The reactor became a point of contention after President Donald Trump withdrew from the nuclear deal in 2018. Ali Akbar Salehi, a high-ranking nuclear official in Iran, said in 2019 that Tehran bought extra parts to replace a portion of the reactor that it had poured concrete into to render it unusable under the deal.
Israel, in conducting its strike, signaled it remained concerned the facility could be used to produce plutonium again one day.
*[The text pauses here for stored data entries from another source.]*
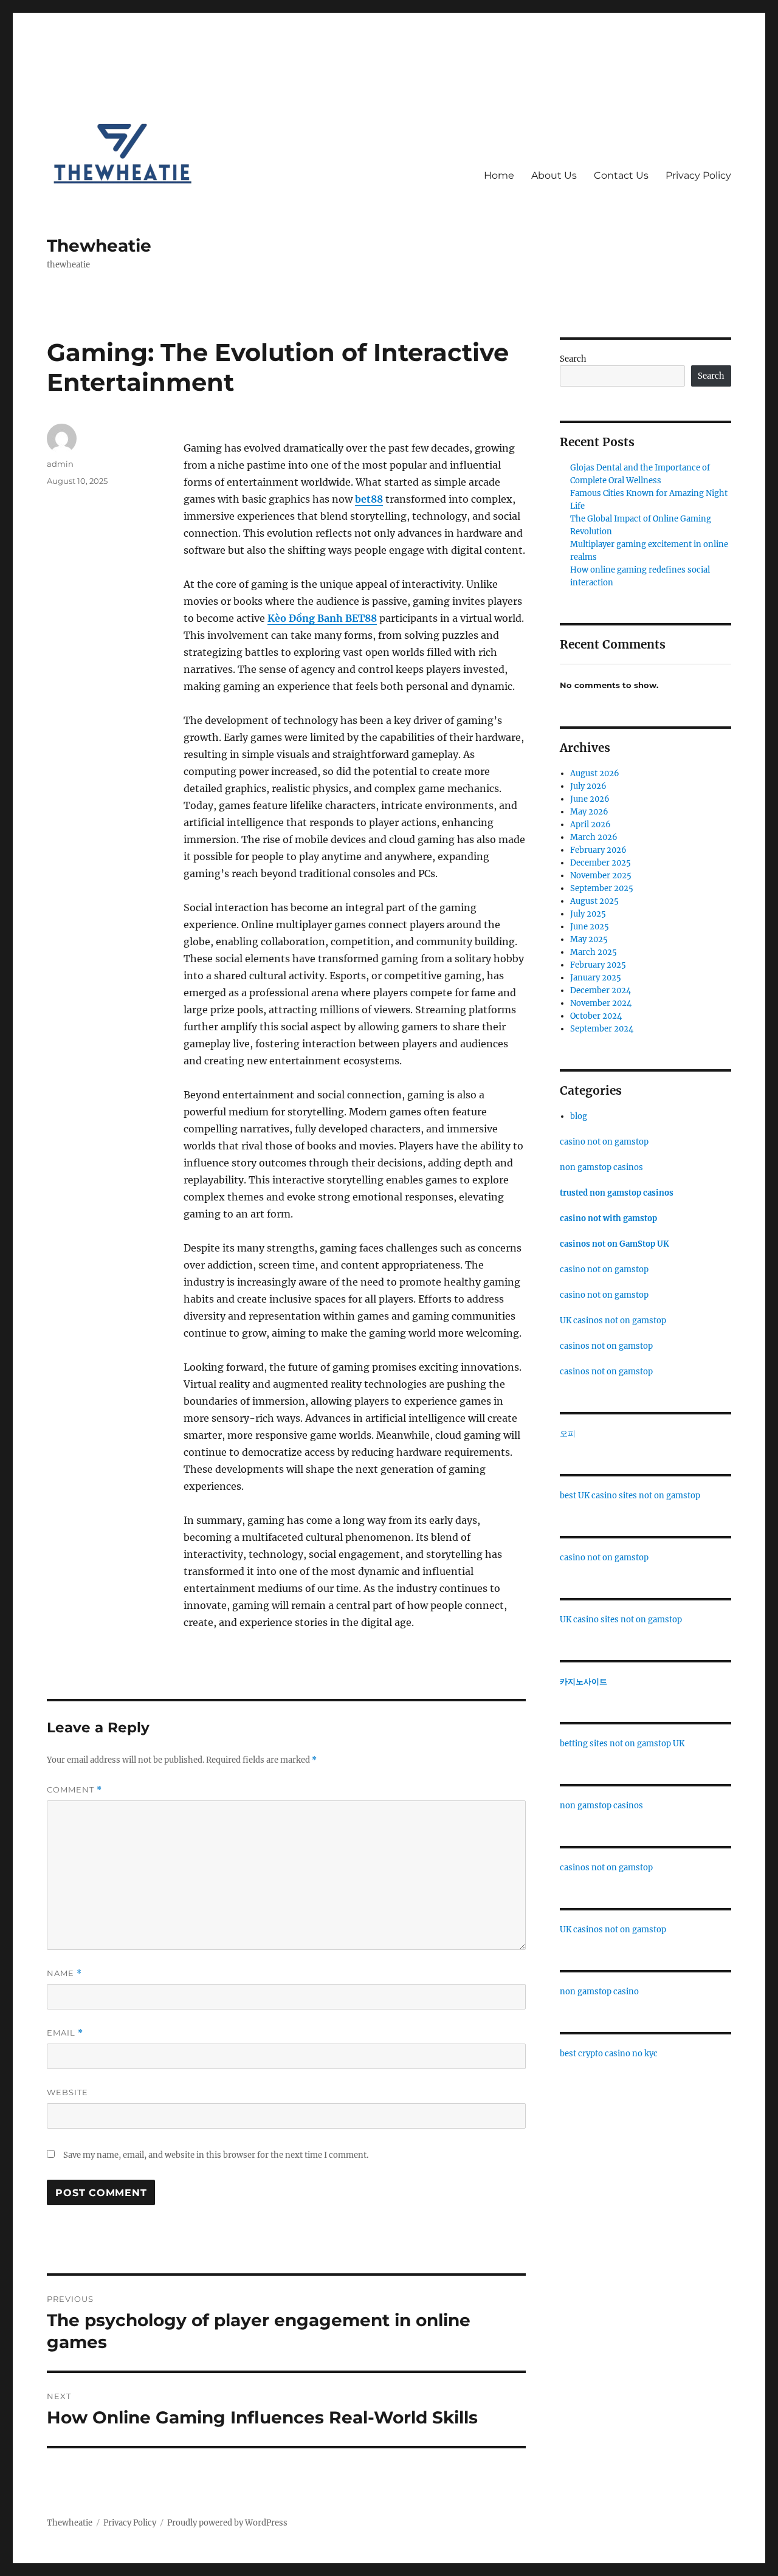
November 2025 (601, 875)
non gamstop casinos (601, 1167)
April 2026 (590, 824)
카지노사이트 (583, 1681)
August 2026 (594, 773)
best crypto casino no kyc (609, 2053)
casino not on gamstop (604, 1142)
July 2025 (588, 914)
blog (578, 1116)
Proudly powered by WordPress (227, 2523)
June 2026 (590, 799)
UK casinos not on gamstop (613, 1320)
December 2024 (600, 990)
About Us (554, 175)
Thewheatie (99, 245)
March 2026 (594, 837)
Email (65, 2033)
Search (573, 359)
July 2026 (588, 786)
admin (60, 464)
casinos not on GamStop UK (614, 1244)
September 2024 (601, 1029)
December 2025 (600, 863)
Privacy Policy (698, 175)
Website (67, 2092)
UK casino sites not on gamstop (621, 1619)
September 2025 (601, 888)
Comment (74, 1790)
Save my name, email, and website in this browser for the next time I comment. (215, 2155)
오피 (568, 1433)
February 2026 (598, 850)
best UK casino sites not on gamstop (630, 1495)
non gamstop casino (599, 1991)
'The strike targeted the component intended for plutonium production, in order to prevent the reactor from being restored and used for nuclear weapons development,' the Israeli military said in a statement.
The International Atomic Energy Agency, the United Nations' nuclear watchdog, has been urging Israel not to strike Iranian nuclear sites. IAEA inspectors reportedly last visited Arak on May 14.
Due to restrictions Iran imposed on inspectors, the IAEA has said it lost 'continuity of knowledge' about Iran's heavy water production — meaning it could not absolutely verify Tehran's production and stockpile.